DATA PROVIDED.
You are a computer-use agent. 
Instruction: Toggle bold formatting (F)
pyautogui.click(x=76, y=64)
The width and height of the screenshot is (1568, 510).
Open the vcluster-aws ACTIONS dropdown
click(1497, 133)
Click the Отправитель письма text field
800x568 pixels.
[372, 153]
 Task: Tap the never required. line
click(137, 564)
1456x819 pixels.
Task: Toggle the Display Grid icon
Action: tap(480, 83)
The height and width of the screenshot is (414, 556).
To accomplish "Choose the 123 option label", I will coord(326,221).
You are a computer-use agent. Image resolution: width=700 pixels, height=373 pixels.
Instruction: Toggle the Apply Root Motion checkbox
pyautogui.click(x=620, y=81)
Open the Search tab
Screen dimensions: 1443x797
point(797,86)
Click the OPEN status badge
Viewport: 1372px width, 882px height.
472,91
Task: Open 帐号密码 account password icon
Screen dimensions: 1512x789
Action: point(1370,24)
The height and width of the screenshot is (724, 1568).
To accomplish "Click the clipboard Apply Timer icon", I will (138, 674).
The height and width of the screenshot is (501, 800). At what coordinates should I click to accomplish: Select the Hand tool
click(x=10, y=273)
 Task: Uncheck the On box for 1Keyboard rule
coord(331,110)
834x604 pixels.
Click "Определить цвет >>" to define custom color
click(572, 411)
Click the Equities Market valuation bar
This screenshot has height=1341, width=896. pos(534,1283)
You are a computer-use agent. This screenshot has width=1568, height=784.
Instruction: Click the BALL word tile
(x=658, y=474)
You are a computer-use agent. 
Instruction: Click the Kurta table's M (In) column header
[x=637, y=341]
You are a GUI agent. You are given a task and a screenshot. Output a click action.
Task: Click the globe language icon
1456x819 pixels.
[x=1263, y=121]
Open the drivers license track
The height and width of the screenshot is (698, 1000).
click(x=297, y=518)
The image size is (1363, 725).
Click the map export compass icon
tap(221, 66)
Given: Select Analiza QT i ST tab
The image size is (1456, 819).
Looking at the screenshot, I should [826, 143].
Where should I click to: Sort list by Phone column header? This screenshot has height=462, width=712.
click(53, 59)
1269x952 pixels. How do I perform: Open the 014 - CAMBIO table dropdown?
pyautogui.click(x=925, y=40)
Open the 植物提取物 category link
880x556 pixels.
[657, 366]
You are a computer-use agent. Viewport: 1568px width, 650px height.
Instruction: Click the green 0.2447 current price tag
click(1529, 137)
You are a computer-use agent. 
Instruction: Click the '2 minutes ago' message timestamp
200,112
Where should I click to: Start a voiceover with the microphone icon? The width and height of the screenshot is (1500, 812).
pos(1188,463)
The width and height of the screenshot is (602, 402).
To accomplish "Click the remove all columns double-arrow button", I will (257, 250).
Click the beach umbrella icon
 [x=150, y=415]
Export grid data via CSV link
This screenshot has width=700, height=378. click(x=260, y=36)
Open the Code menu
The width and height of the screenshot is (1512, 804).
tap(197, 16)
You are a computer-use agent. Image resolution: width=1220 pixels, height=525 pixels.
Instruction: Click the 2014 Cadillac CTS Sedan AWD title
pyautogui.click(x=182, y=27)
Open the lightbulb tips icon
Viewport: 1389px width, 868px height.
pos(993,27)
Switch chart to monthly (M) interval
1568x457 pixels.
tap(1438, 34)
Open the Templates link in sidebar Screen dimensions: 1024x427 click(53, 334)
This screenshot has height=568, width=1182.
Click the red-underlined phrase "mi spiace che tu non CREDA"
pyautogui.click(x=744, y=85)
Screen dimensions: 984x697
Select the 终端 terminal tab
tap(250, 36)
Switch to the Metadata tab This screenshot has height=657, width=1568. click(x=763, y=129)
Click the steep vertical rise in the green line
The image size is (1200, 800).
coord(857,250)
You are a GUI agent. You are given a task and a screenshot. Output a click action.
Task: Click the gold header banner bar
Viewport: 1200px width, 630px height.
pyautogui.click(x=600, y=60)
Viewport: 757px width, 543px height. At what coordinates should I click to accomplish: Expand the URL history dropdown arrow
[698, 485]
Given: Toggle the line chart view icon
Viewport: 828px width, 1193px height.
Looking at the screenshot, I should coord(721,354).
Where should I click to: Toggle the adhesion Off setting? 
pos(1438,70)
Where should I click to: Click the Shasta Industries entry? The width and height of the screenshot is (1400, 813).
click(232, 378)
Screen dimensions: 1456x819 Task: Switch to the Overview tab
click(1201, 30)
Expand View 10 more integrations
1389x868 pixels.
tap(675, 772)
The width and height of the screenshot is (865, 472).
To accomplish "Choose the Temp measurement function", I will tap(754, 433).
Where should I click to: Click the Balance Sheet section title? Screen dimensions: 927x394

PROBLEM TO SOLVE.
Reproduce all of the records above verbatim, line for line.

FULL RESPONSE.
You are a computer-use agent. 
Instruction: Toggle bold formatting (F)
pyautogui.click(x=76, y=64)
The width and height of the screenshot is (1568, 510).
Open the vcluster-aws ACTIONS dropdown
click(1497, 133)
Click the Отправитель письма text field
800x568 pixels.
[372, 153]
 Task: Tap the never required. line
click(137, 564)
1456x819 pixels.
Task: Toggle the Display Grid icon
Action: tap(480, 83)
The height and width of the screenshot is (414, 556).
To accomplish "Choose the 123 option label", I will coord(326,221).
You are a computer-use agent. Image resolution: width=700 pixels, height=373 pixels.
Instruction: Toggle the Apply Root Motion checkbox
pyautogui.click(x=620, y=81)
Open the Search tab
Screen dimensions: 1443x797
point(797,86)
Click the OPEN status badge
Viewport: 1372px width, 882px height.
472,91
Task: Open 帐号密码 account password icon
Screen dimensions: 1512x789
Action: point(1370,24)
The height and width of the screenshot is (724, 1568).
To accomplish "Click the clipboard Apply Timer icon", I will (138, 674).
The height and width of the screenshot is (501, 800). At what coordinates should I click to accomplish: Select the Hand tool
click(x=10, y=273)
 Task: Uncheck the On box for 1Keyboard rule
coord(331,110)
834x604 pixels.
Click "Определить цвет >>" to define custom color
click(572, 411)
Click the Equities Market valuation bar
This screenshot has height=1341, width=896. pos(534,1283)
You are a computer-use agent. This screenshot has width=1568, height=784.
Instruction: Click the BALL word tile
(x=658, y=474)
You are a computer-use agent. 
Instruction: Click the Kurta table's M (In) column header
[x=637, y=341]
You are a GUI agent. You are given a task and a screenshot. Output a click action.
Task: Click the globe language icon
1456x819 pixels.
[x=1263, y=121]
Open the drivers license track
The height and width of the screenshot is (698, 1000).
click(x=297, y=518)
The image size is (1363, 725).
Click the map export compass icon
tap(221, 66)
Given: Select Analiza QT i ST tab
The image size is (1456, 819).
Looking at the screenshot, I should [826, 143].
Where should I click to: Sort list by Phone column header? This screenshot has height=462, width=712.
click(53, 59)
1269x952 pixels. How do I perform: Open the 014 - CAMBIO table dropdown?
pyautogui.click(x=925, y=40)
Open the 植物提取物 category link
880x556 pixels.
[657, 366]
You are a computer-use agent. Viewport: 1568px width, 650px height.
Instruction: Click the green 0.2447 current price tag
click(1529, 137)
You are a computer-use agent. 
Instruction: Click the '2 minutes ago' message timestamp
200,112
Where should I click to: Start a voiceover with the microphone icon? The width and height of the screenshot is (1500, 812).
pos(1188,463)
The width and height of the screenshot is (602, 402).
To accomplish "Click the remove all columns double-arrow button", I will (257, 250).
Click the beach umbrella icon
 [x=150, y=415]
Export grid data via CSV link
This screenshot has width=700, height=378. click(x=260, y=36)
Open the Code menu
The width and height of the screenshot is (1512, 804).
tap(197, 16)
You are a computer-use agent. Image resolution: width=1220 pixels, height=525 pixels.
Instruction: Click the 2014 Cadillac CTS Sedan AWD title
pyautogui.click(x=182, y=27)
Open the lightbulb tips icon
Viewport: 1389px width, 868px height.
pos(993,27)
Switch chart to monthly (M) interval
1568x457 pixels.
tap(1438, 34)
Open the Templates link in sidebar Screen dimensions: 1024x427 click(53, 334)
This screenshot has height=568, width=1182.
Click the red-underlined phrase "mi spiace che tu non CREDA"
pyautogui.click(x=744, y=85)
Screen dimensions: 984x697
Select the 终端 terminal tab
tap(250, 36)
Switch to the Metadata tab This screenshot has height=657, width=1568. click(x=763, y=129)
Click the steep vertical rise in the green line
The image size is (1200, 800).
coord(857,250)
You are a GUI agent. You are given a task and a screenshot. Output a click action.
Task: Click the gold header banner bar
Viewport: 1200px width, 630px height.
pyautogui.click(x=600, y=60)
Viewport: 757px width, 543px height. At what coordinates should I click to accomplish: Expand the URL history dropdown arrow
[698, 485]
Given: Toggle the line chart view icon
Viewport: 828px width, 1193px height.
Looking at the screenshot, I should coord(721,354).
Where should I click to: Toggle the adhesion Off setting? 
pos(1438,70)
Where should I click to: Click the Shasta Industries entry? The width and height of the screenshot is (1400, 813).
click(232, 378)
Screen dimensions: 1456x819 Task: Switch to the Overview tab
click(1201, 30)
Expand View 10 more integrations
1389x868 pixels.
tap(675, 772)
The width and height of the screenshot is (865, 472).
To accomplish "Choose the Temp measurement function", I will tap(754, 433).
Where should I click to: Click the Balance Sheet section title? Screen dimensions: 927x394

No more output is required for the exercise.